━━━ DATA EXTRACTS ━━━

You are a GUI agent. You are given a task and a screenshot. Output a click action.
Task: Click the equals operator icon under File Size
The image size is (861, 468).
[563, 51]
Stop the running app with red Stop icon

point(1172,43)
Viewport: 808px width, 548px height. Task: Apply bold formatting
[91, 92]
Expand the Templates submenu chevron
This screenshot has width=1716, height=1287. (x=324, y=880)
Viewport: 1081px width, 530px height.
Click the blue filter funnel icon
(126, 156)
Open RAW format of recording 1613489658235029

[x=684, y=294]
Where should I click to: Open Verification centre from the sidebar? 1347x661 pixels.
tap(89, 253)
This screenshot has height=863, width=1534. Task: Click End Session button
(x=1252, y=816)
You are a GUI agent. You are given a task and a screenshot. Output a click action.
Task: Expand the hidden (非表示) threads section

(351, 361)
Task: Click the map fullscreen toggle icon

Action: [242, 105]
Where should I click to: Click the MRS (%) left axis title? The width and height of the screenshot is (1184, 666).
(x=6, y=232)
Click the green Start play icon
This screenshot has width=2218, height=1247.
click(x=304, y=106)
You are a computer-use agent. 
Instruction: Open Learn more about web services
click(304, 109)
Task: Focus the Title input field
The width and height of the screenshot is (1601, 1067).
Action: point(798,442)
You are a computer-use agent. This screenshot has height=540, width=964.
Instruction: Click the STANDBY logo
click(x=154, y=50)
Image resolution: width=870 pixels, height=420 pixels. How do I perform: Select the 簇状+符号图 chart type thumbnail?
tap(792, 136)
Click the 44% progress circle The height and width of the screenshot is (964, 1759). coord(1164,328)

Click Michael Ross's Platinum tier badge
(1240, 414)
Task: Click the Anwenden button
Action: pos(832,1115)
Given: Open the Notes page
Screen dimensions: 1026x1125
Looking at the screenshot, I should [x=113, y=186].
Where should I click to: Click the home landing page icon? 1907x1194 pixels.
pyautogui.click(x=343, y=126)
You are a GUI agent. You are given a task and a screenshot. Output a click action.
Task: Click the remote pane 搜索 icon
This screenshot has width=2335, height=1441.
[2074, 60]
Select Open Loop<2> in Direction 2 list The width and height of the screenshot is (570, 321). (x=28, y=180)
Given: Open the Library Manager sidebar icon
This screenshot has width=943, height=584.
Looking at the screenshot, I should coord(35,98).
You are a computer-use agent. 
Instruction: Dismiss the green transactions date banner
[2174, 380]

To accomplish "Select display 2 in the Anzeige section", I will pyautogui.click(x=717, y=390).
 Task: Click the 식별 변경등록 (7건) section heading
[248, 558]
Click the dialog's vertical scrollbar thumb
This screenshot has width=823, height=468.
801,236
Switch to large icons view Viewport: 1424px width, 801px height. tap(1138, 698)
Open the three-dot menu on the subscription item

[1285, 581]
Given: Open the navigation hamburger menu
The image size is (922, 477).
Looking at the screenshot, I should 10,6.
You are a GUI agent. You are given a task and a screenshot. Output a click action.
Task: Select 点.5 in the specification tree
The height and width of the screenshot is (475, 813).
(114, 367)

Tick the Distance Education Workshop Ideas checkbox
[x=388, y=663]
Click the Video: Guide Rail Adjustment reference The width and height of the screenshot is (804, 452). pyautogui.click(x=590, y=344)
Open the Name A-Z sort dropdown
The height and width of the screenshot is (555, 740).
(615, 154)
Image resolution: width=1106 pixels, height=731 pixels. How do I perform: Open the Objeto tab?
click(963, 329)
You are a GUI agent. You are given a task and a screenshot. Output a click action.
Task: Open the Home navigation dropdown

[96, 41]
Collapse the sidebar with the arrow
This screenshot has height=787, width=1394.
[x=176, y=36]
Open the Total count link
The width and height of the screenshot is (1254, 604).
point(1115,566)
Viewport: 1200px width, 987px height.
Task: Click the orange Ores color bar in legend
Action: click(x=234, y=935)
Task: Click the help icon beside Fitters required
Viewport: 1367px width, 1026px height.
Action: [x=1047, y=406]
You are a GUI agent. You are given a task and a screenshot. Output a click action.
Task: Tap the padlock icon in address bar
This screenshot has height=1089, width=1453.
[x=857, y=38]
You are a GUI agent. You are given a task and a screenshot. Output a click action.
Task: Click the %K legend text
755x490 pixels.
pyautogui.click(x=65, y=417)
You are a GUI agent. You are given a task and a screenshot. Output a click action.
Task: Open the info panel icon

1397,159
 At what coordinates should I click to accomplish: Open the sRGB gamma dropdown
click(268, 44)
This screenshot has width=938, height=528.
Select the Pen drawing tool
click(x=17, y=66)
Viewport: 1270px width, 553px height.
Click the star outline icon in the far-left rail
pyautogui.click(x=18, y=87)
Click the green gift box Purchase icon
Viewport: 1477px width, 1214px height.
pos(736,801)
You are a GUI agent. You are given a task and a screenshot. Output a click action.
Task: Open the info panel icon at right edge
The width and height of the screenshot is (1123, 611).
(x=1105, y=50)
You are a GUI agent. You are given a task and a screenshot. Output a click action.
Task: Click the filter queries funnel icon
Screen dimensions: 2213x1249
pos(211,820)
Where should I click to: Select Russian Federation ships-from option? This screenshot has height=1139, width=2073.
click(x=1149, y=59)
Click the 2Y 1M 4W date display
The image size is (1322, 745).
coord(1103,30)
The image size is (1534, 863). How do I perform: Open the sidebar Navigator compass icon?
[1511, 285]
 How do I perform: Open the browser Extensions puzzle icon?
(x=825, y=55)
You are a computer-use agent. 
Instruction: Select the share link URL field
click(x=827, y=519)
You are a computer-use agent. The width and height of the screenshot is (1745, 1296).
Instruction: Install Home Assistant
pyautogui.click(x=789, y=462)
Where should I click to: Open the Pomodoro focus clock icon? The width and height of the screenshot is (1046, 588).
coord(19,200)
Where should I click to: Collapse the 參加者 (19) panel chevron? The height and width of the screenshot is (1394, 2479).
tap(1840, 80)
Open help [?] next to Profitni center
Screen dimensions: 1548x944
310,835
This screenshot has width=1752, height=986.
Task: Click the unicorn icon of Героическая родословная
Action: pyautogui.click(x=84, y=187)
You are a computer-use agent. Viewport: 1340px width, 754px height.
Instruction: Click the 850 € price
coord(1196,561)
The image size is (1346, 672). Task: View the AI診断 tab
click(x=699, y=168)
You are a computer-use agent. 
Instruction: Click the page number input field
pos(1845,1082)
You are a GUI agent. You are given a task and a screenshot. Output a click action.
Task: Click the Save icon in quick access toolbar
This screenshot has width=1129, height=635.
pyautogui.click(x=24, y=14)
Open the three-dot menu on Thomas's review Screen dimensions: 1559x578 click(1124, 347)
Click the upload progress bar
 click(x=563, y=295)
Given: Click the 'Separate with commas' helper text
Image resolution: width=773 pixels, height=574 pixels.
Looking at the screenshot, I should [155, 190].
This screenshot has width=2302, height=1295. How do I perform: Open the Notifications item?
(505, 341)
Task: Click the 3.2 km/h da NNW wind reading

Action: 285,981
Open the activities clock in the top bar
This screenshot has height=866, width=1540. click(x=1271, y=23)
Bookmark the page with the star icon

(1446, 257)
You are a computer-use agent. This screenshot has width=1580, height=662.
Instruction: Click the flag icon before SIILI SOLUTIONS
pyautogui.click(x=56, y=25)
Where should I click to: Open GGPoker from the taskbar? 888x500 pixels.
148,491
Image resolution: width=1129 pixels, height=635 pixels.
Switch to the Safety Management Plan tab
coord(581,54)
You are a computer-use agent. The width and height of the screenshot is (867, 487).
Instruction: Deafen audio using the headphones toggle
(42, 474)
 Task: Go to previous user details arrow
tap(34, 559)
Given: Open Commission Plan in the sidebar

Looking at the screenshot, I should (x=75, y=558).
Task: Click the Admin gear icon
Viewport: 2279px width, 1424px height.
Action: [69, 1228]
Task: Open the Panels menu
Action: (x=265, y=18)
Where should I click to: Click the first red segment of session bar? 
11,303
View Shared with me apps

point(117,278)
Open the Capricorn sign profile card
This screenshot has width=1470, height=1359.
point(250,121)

━━━

**INSTRUCTIONS TO FOLLOW**
All lines that contain the word "display" must be copied from the records above.

**SOLUTION**
To accomplish "Select display 2 in the Anzeige section", I will pyautogui.click(x=717, y=390).
Click the 2Y 1M 4W date display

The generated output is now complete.